Exercise: Please set down the whole listing again, precisely.

--- START ---

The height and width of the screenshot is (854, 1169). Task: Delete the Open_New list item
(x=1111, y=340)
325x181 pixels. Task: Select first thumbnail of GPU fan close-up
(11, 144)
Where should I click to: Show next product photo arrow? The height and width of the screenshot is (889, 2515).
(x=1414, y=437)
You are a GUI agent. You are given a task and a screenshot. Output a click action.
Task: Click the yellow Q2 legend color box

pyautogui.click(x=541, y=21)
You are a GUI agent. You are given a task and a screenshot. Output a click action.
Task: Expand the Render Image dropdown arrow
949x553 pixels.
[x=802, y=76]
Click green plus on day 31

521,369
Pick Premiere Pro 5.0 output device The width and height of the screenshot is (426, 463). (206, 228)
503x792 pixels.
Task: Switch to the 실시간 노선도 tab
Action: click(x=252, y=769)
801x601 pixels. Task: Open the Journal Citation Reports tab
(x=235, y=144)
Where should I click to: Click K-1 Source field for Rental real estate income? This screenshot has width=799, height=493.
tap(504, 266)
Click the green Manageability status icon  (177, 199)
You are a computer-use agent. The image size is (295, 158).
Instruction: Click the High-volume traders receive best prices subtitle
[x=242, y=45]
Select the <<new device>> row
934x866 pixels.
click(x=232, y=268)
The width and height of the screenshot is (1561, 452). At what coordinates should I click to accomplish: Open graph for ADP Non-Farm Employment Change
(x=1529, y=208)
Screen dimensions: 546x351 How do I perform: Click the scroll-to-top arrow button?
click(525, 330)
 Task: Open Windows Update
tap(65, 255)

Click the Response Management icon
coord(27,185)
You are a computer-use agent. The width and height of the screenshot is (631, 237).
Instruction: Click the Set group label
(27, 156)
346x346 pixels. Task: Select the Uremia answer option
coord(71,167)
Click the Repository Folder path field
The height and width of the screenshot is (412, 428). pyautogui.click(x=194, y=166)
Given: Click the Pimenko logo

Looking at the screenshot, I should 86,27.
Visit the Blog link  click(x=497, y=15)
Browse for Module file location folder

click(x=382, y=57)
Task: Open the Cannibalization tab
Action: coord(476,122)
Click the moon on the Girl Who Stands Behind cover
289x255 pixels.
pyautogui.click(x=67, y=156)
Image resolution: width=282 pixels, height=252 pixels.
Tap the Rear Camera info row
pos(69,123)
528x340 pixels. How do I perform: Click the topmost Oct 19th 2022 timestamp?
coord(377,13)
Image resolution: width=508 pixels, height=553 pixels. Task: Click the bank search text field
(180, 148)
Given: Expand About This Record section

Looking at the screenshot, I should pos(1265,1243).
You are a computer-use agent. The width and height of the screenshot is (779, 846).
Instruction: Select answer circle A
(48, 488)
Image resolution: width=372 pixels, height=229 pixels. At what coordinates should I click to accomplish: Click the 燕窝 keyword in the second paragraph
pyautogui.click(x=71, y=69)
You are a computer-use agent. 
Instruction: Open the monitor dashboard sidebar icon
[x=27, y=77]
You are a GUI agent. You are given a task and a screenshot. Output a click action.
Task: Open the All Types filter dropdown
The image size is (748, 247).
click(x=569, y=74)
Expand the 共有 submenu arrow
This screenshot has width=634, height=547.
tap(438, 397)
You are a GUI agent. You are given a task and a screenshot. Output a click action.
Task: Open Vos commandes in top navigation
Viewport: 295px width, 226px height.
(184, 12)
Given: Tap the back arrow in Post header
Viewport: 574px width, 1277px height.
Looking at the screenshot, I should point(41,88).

--- END ---

Solution below:
The height and width of the screenshot is (854, 1169). Task: Delete the Open_New list item
(x=1111, y=340)
325x181 pixels. Task: Select first thumbnail of GPU fan close-up
(11, 144)
Where should I click to: Show next product photo arrow? The height and width of the screenshot is (889, 2515).
(x=1414, y=437)
You are a GUI agent. You are given a task and a screenshot. Output a click action.
Task: Click the yellow Q2 legend color box

pyautogui.click(x=541, y=21)
You are a GUI agent. You are given a task and a screenshot. Output a click action.
Task: Expand the Render Image dropdown arrow
949x553 pixels.
[x=802, y=76]
Click green plus on day 31

521,369
Pick Premiere Pro 5.0 output device The width and height of the screenshot is (426, 463). (206, 228)
503x792 pixels.
Task: Switch to the 실시간 노선도 tab
Action: click(x=252, y=769)
801x601 pixels. Task: Open the Journal Citation Reports tab
(x=235, y=144)
Where should I click to: Click K-1 Source field for Rental real estate income? This screenshot has width=799, height=493.
tap(504, 266)
Click the green Manageability status icon  (177, 199)
You are a computer-use agent. The image size is (295, 158).
Instruction: Click the High-volume traders receive best prices subtitle
[x=242, y=45]
Select the <<new device>> row
934x866 pixels.
click(x=232, y=268)
The width and height of the screenshot is (1561, 452). At what coordinates should I click to accomplish: Open graph for ADP Non-Farm Employment Change
(x=1529, y=208)
Screen dimensions: 546x351 How do I perform: Click the scroll-to-top arrow button?
click(525, 330)
 Task: Open Windows Update
tap(65, 255)

Click the Response Management icon
coord(27,185)
You are a computer-use agent. The width and height of the screenshot is (631, 237).
Instruction: Click the Set group label
(27, 156)
346x346 pixels. Task: Select the Uremia answer option
coord(71,167)
Click the Repository Folder path field
The height and width of the screenshot is (412, 428). pyautogui.click(x=194, y=166)
Given: Click the Pimenko logo

Looking at the screenshot, I should 86,27.
Visit the Blog link  click(x=497, y=15)
Browse for Module file location folder

click(x=382, y=57)
Task: Open the Cannibalization tab
Action: coord(476,122)
Click the moon on the Girl Who Stands Behind cover
289x255 pixels.
pyautogui.click(x=67, y=156)
Image resolution: width=282 pixels, height=252 pixels.
Tap the Rear Camera info row
pos(69,123)
528x340 pixels. How do I perform: Click the topmost Oct 19th 2022 timestamp?
coord(377,13)
Image resolution: width=508 pixels, height=553 pixels. Task: Click the bank search text field
(180, 148)
Given: Expand About This Record section

Looking at the screenshot, I should pos(1265,1243).
You are a computer-use agent. The width and height of the screenshot is (779, 846).
Instruction: Select answer circle A
(48, 488)
Image resolution: width=372 pixels, height=229 pixels. At what coordinates should I click to accomplish: Click the 燕窝 keyword in the second paragraph
pyautogui.click(x=71, y=69)
You are a computer-use agent. 
Instruction: Open the monitor dashboard sidebar icon
[x=27, y=77]
You are a GUI agent. You are given a task and a screenshot. Output a click action.
Task: Open the All Types filter dropdown
The image size is (748, 247).
click(x=569, y=74)
Expand the 共有 submenu arrow
This screenshot has width=634, height=547.
tap(438, 397)
You are a GUI agent. You are given a task and a screenshot. Output a click action.
Task: Open Vos commandes in top navigation
Viewport: 295px width, 226px height.
(184, 12)
Given: Tap the back arrow in Post header
Viewport: 574px width, 1277px height.
Looking at the screenshot, I should point(41,88).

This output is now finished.